A sarcoid is a growth on the skin which is thought to be caused by a virus. It grows most often on the inner thighs but may occur on any other part of the body. Sarcoids are the most common skin tumour in horses and ponies. Sometimes the journey of healing can seem long and not very direct. It can appear to be going two steps forward and one step back. When a client contacted Cath to treat a confirmed sarcoid on her horse, there were many steps to take. It is important to stay with the program for the recommended period of time.


When the sarcoid was first discovered, a portion was cut off and sent in for testing to confirm sarcoid. The owners did two cryotherapy treatments, two weeks apart. It was growing instead of shrinking. The first picture was mid December 2019. He is starting to get little bumps on his chest.

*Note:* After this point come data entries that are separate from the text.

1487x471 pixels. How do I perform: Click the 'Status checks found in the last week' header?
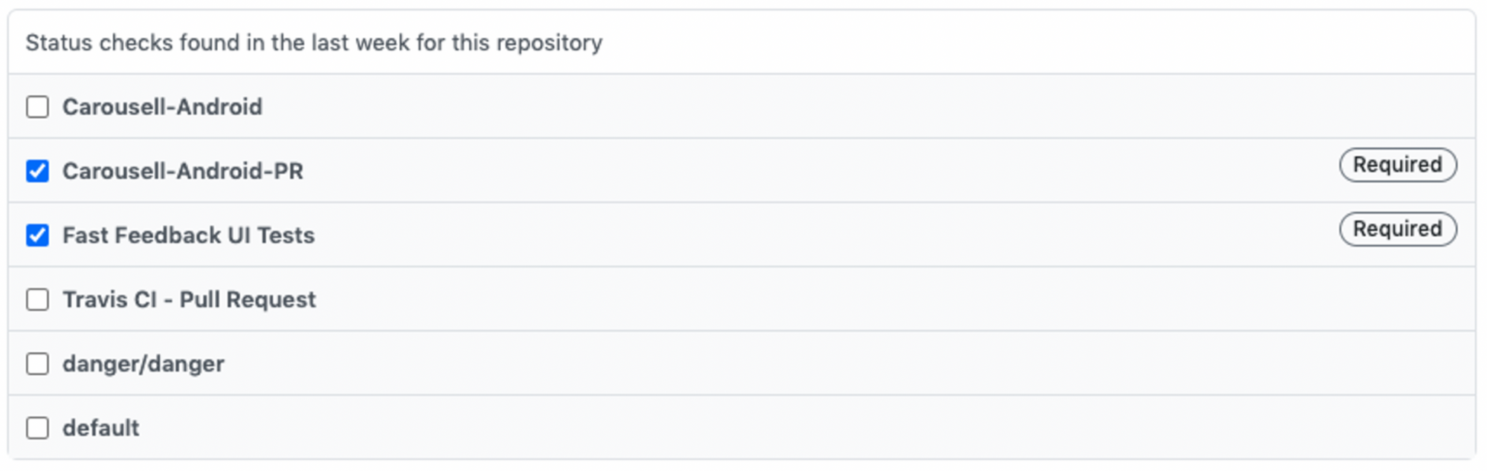pyautogui.click(x=314, y=43)
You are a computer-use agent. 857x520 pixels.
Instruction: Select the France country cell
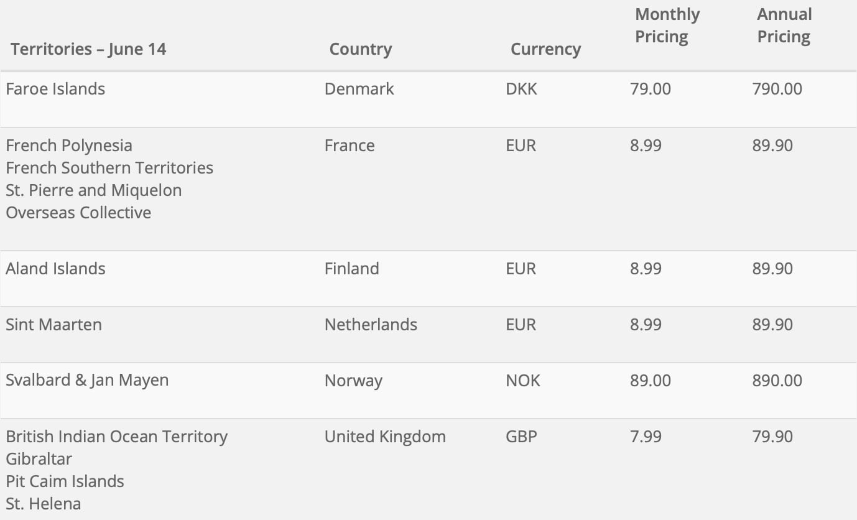pyautogui.click(x=350, y=146)
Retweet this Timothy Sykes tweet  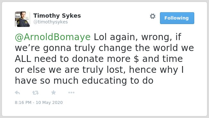36,93
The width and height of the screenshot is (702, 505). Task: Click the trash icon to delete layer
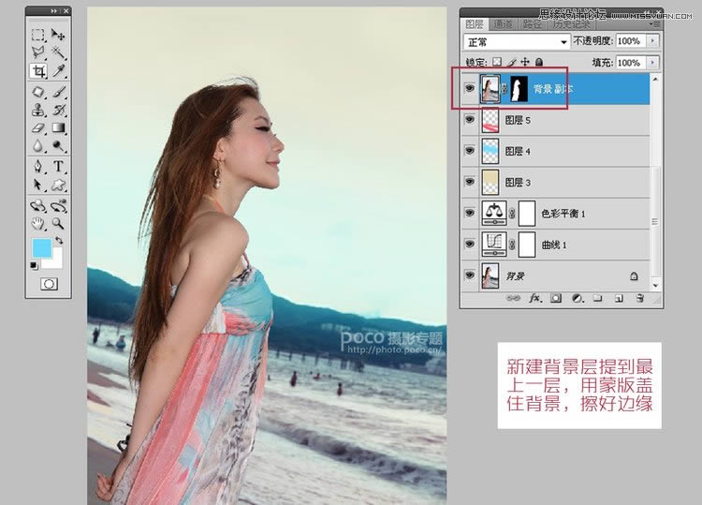[640, 298]
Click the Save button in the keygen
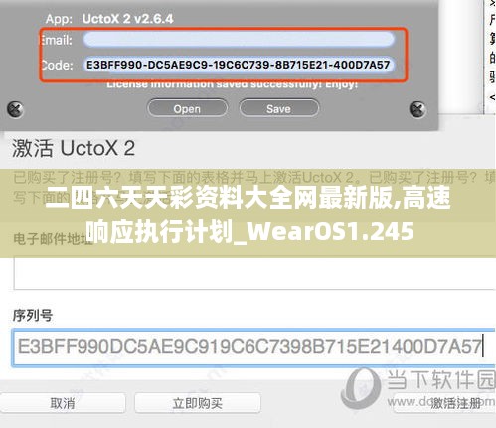Image resolution: width=496 pixels, height=428 pixels. click(x=278, y=108)
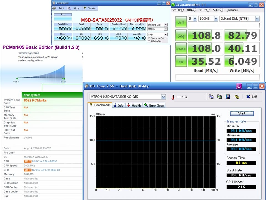Click the save icon in HD Tune toolbar
266x200 pixels.
click(x=228, y=97)
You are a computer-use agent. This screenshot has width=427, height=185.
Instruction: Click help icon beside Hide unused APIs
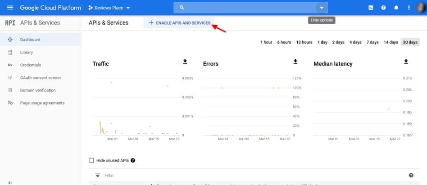tap(133, 160)
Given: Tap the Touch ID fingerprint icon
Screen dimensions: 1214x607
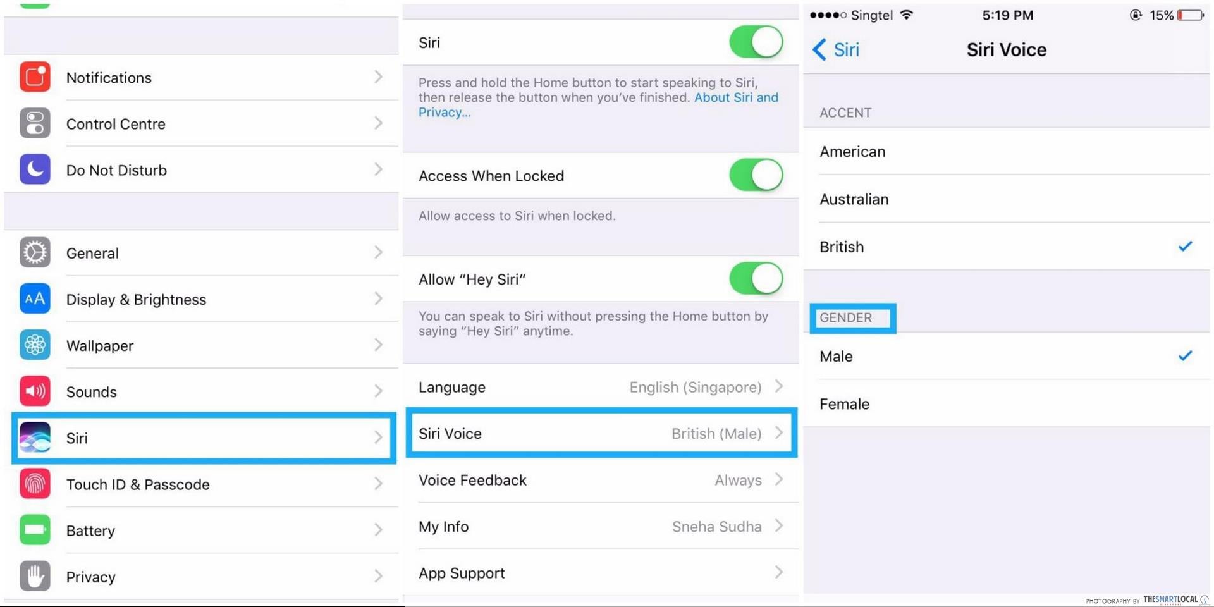Looking at the screenshot, I should [x=35, y=484].

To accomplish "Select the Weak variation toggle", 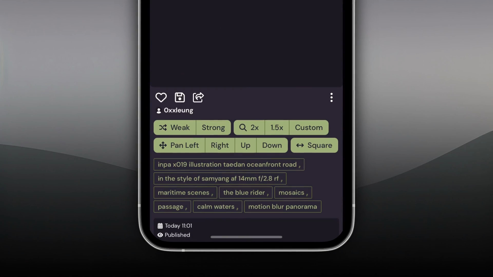I will point(174,127).
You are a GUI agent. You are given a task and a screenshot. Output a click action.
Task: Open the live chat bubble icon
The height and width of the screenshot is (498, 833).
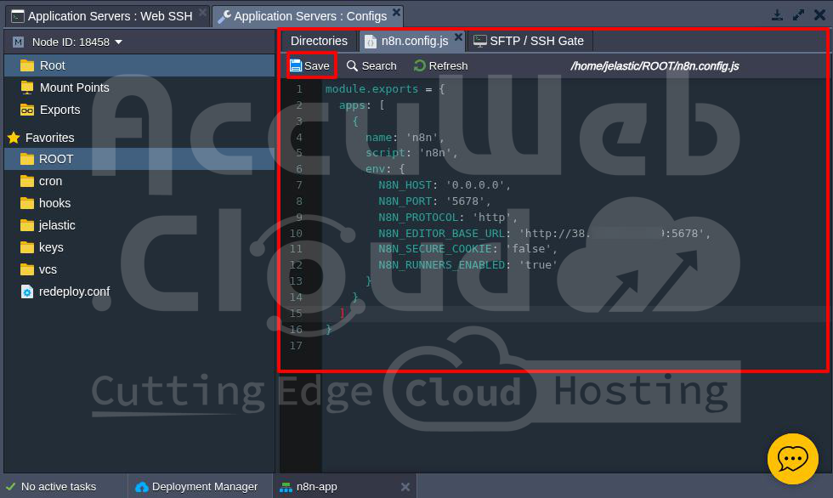[x=792, y=458]
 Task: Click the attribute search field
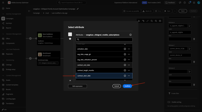click(x=104, y=40)
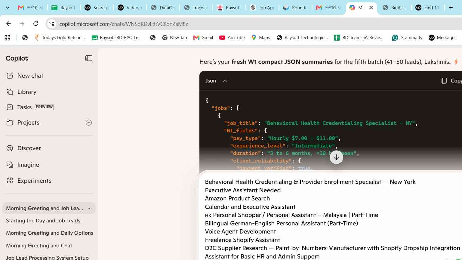This screenshot has width=462, height=260.
Task: Collapse the Json code block chevron
Action: point(225,81)
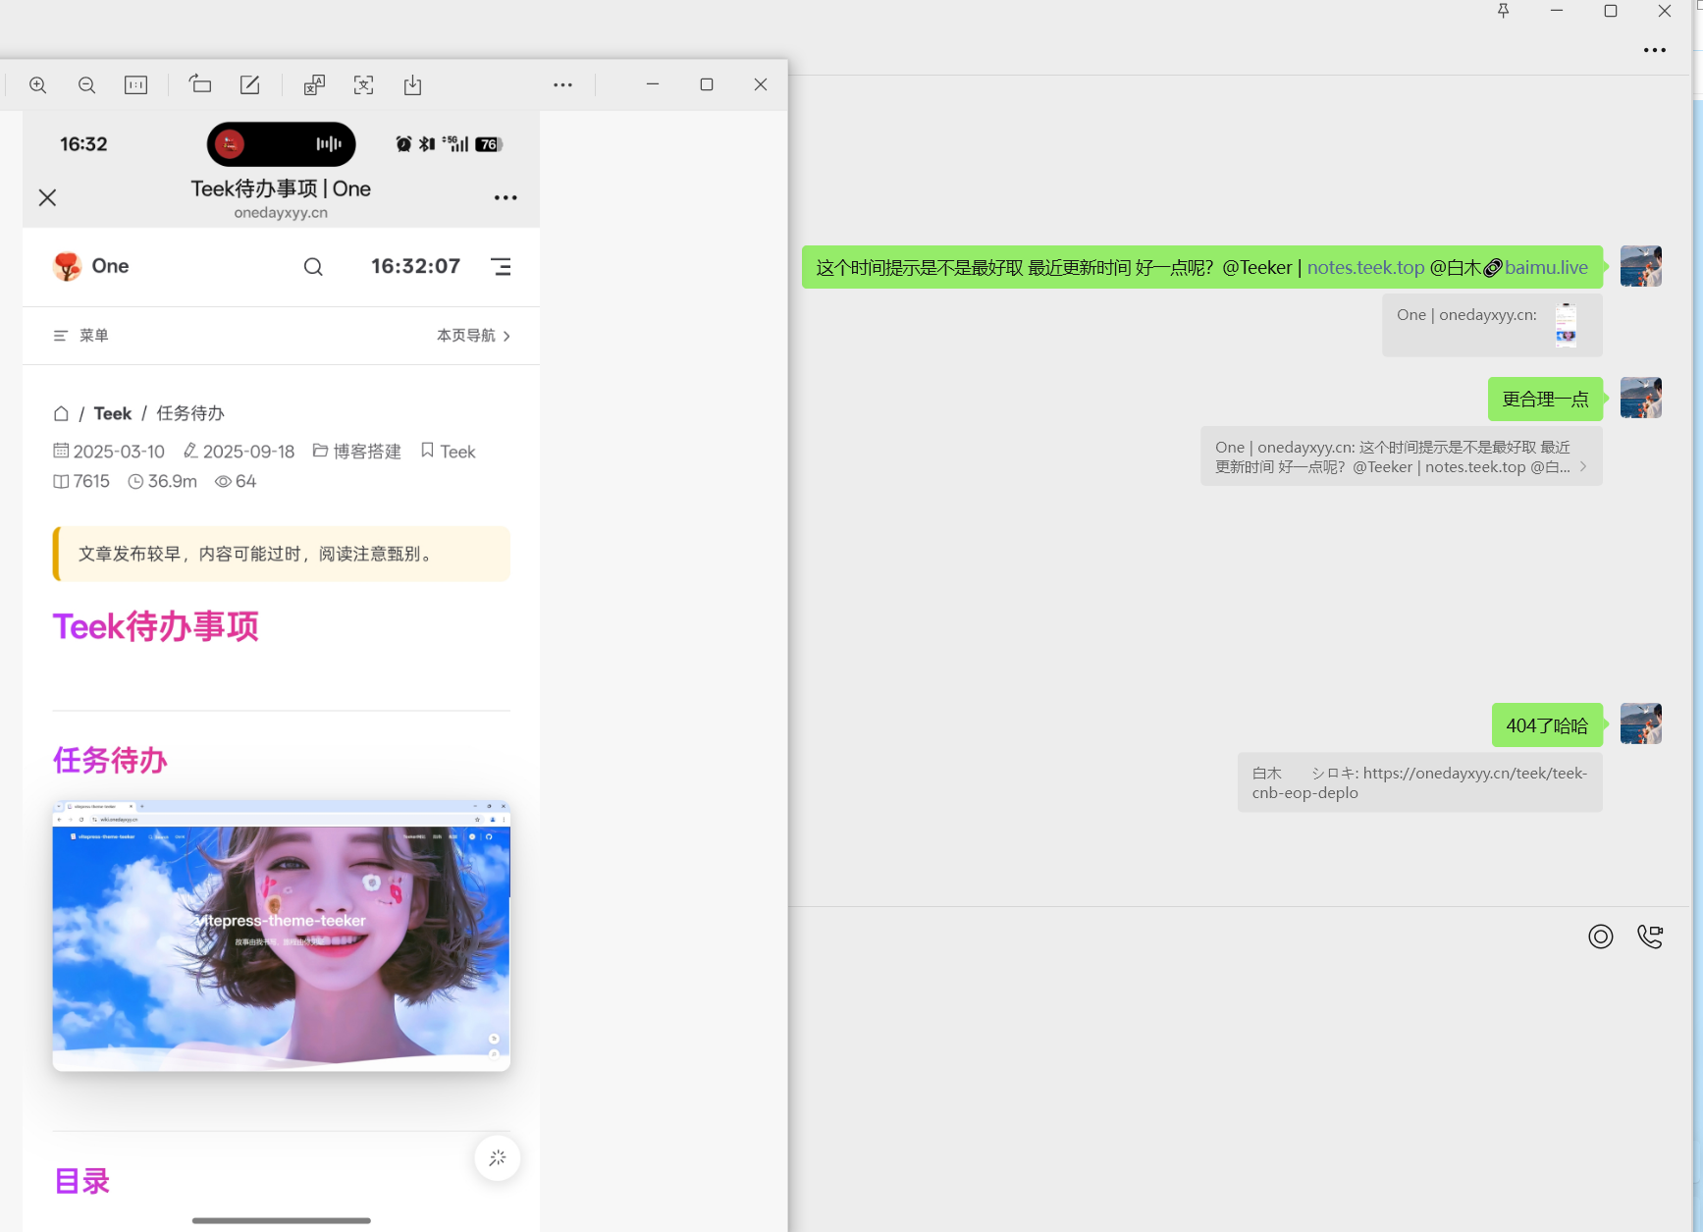This screenshot has width=1703, height=1232.
Task: Expand the quoted message chevron arrow
Action: [1582, 467]
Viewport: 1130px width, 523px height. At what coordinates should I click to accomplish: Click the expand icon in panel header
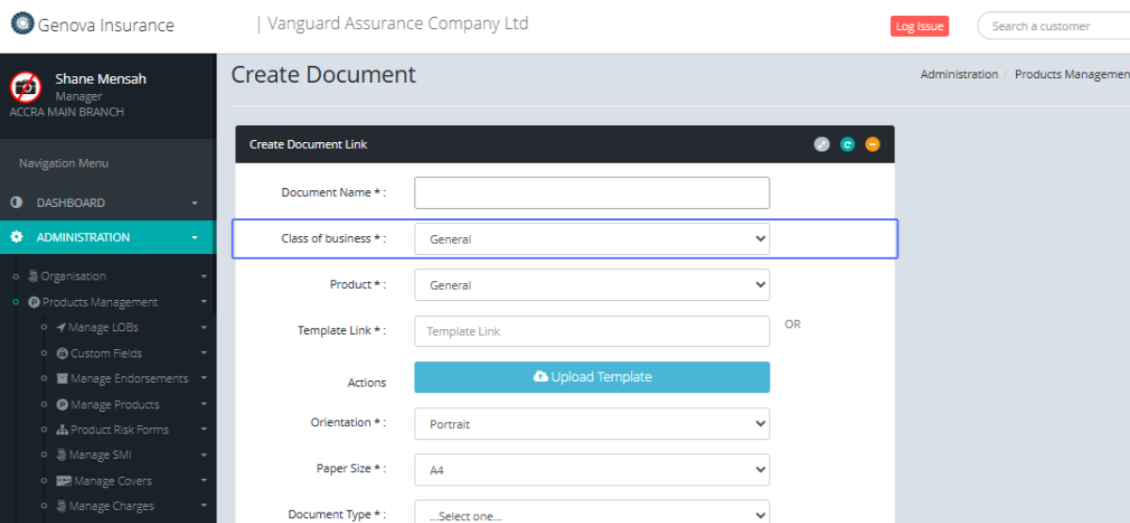point(822,145)
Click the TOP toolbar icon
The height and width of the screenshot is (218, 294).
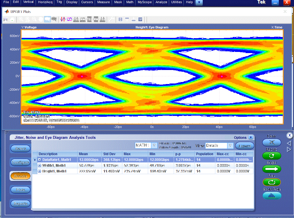pos(140,19)
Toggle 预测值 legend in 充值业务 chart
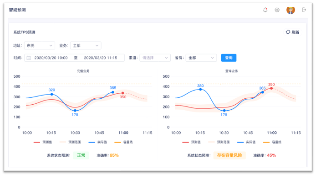The height and width of the screenshot is (176, 316). pos(43,142)
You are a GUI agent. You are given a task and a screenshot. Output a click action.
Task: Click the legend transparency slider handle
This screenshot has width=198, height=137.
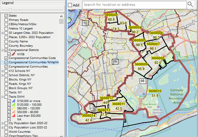tap(10, 10)
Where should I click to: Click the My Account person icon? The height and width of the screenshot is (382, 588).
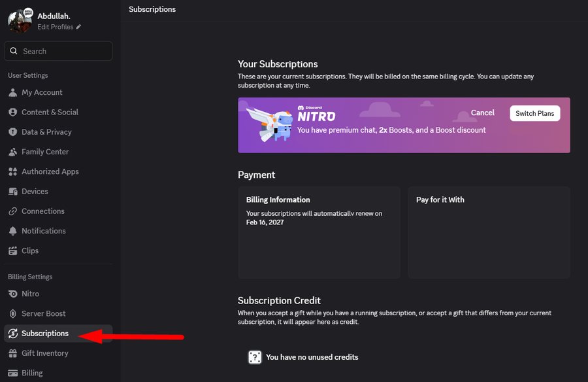tap(13, 92)
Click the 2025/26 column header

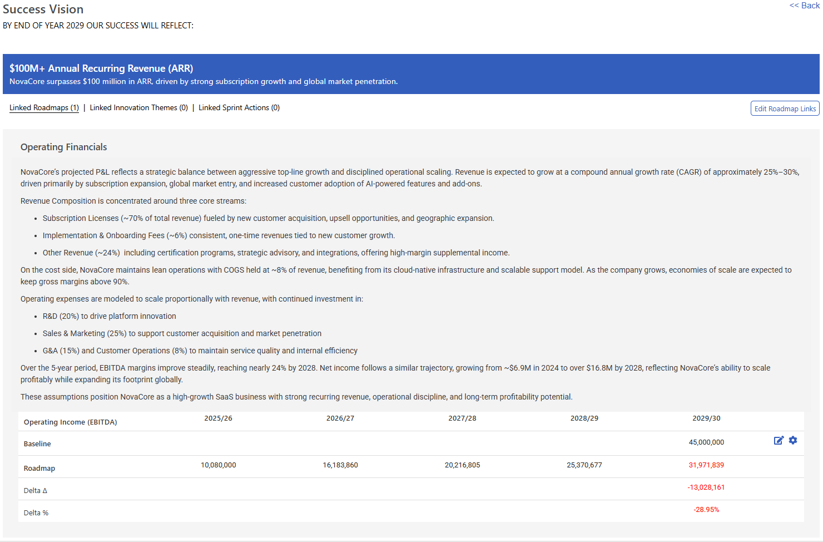coord(218,418)
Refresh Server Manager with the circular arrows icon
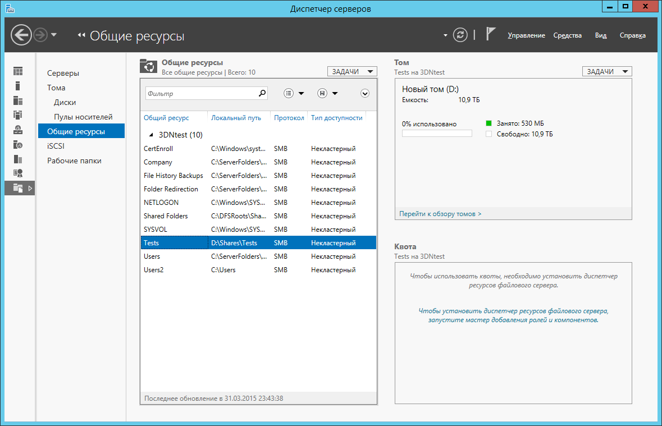Screen dimensions: 662x426 coord(460,35)
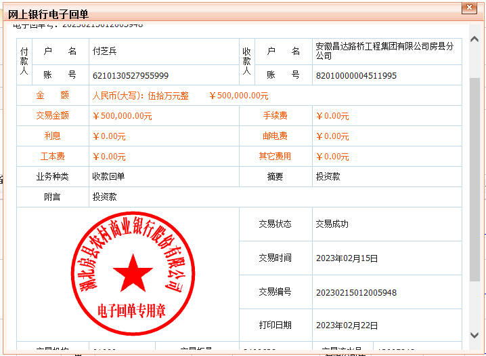This screenshot has width=486, height=356.
Task: Click the 交易状态 value 交易成功
Action: point(332,224)
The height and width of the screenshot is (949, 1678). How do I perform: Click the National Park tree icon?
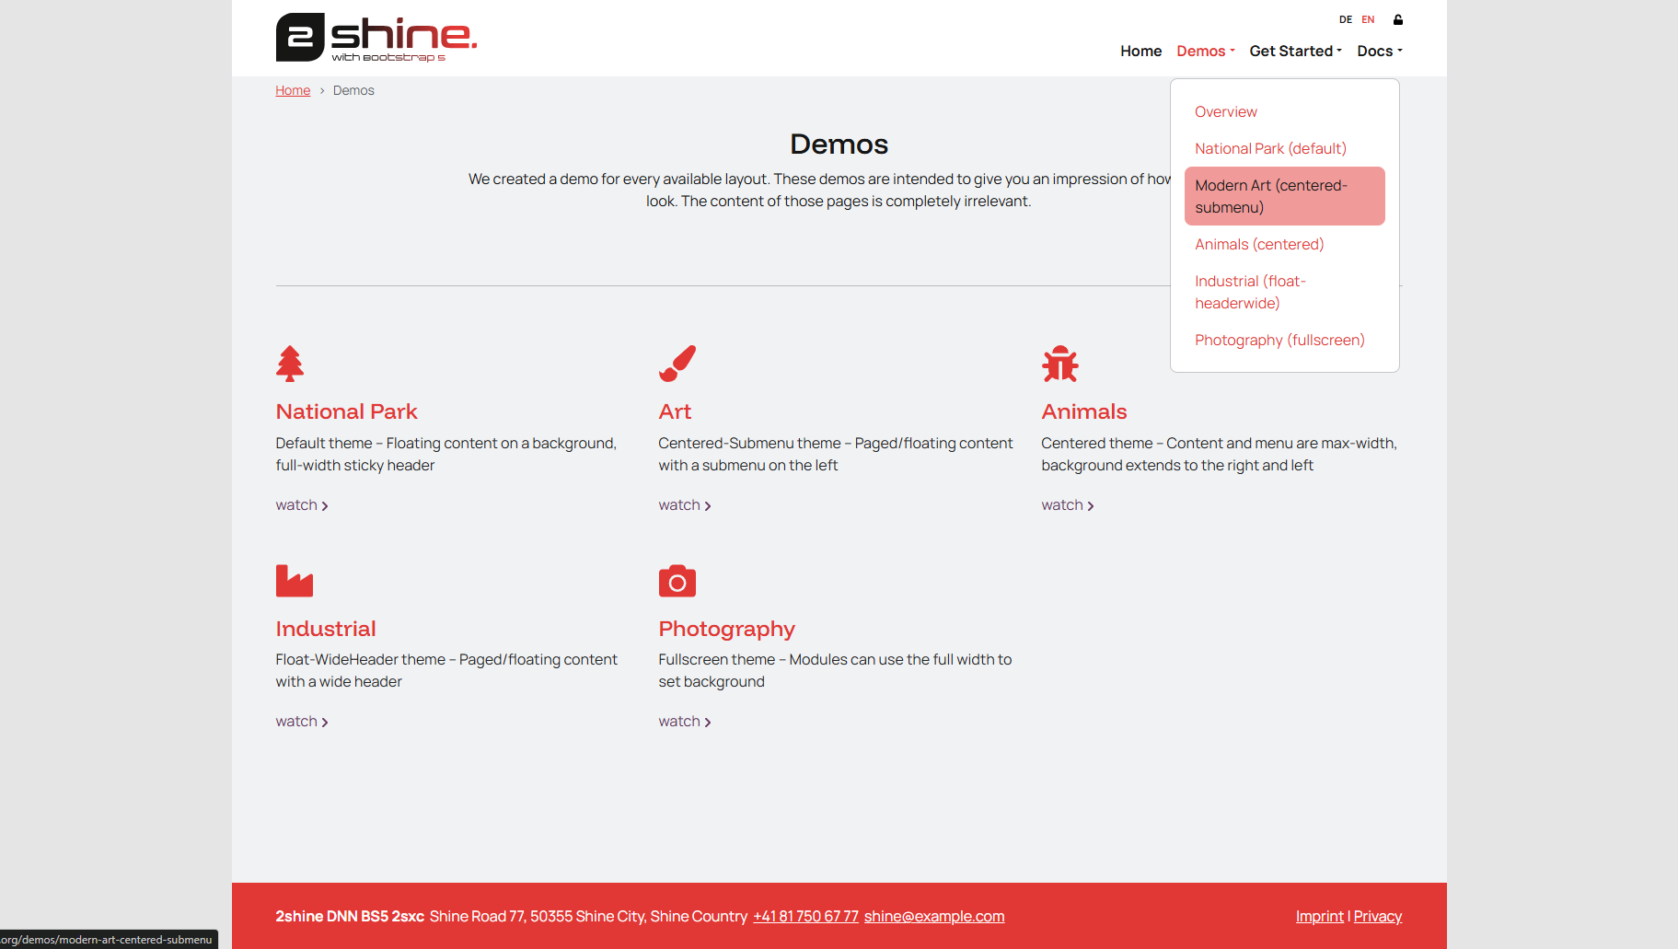click(x=290, y=364)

McDowells Herbal confirmed that this type of sarcoid was easier to manage than those on the lower limbs.
We recommended that the owner started the full Sarcoid program and also considered Infect-A-Clear, if they have been using Chemotherapy (in our experience chemotherapy seems to inhibit or slow the action of herbs). The owner was determined to help her horse so she could get back to riding, and also because the sarcoid bothered the horse.


As she used the program, the client felt the sarcoid was getting larger, changing shape and becoming extremely red and angry.  There are times when the horse did not want her to touch it (this is common!).  Also, additional sarcoids had come out along the front of his neck. We confirmed that sometime they can start to look like this before they fall off.

It is important to remember that the deeper hidden layer of the sarcoid is being forced out by the bodies immune response. Things can get worse before they get better. 


We often recommend in cases like this to consider a simple banding procedure that strangles the sarcoid at the base and helps the main section of it to fall off. If it is possible to feel at the base of the sarcoid and if it is loose and unattached at the deeper layer of muscle, we recommend the banding procedure (or using a wax thread to tie it). This is similar to the way lambs have their tails banded. It is simply removing the blood supply. 

At week six, it did not look like it was falling off so the owner went ahead with the banding. 


When using the banding or wax thread method, be prepared to have treat an open wound for a little while. It takes about three weeks to fall off. You may need to re-tie it if you use wax thread because it will get loose, while the rubber bands naturally contract and keep tight.

About five days after the banding, it began to turn black. This is very normal due to the fact the sarcoid has lost it's blood supply.


Almost two weeks later, part of sarcoid fell off.


If the rubber band comes off, it may need re-banding (if possible). It needs to continue having the blood supply cut off whilst you treat the horse internally. This stage can start to look very 'messy' as it starts to detach and drop off.
You will have a wound and this can be called with colloidal silver and the ointment if you like to keep infection at bay.



Then, as predicted, the entire sarcoid fell off.



The sarcoid had then completly fallen off and the focus was on treating the wound. The owner spayed collidall silver on it twice a day and following with the Sarc-void ointment.